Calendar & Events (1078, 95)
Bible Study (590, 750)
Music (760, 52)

---+---

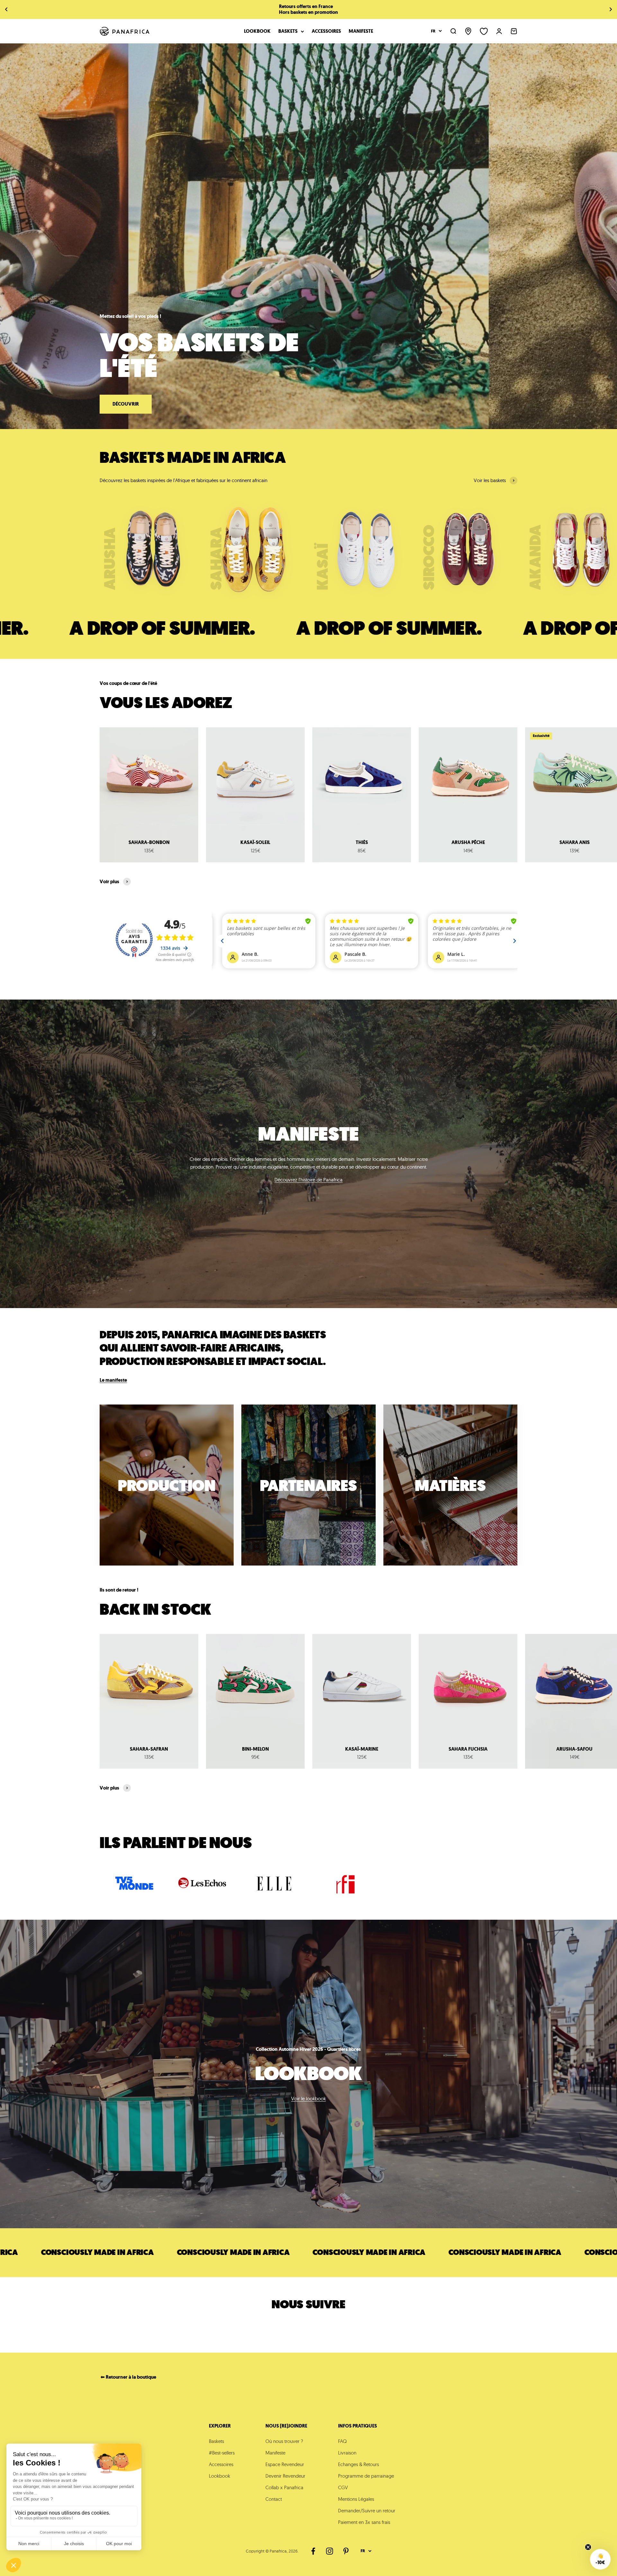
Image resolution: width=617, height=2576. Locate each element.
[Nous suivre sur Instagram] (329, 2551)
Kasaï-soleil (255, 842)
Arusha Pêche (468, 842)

---+---

Above are records; repeat only the lines starting at the line with "Image resolution: width=617, height=2576." and ending at the line with "Arusha Pêche (468, 842)", exactly as they appear, both included.

* [YOUR RESPONSE]:
Image resolution: width=617, height=2576. Locate each element.
[Nous suivre sur Instagram] (329, 2551)
Kasaï-soleil (255, 842)
Arusha Pêche (468, 842)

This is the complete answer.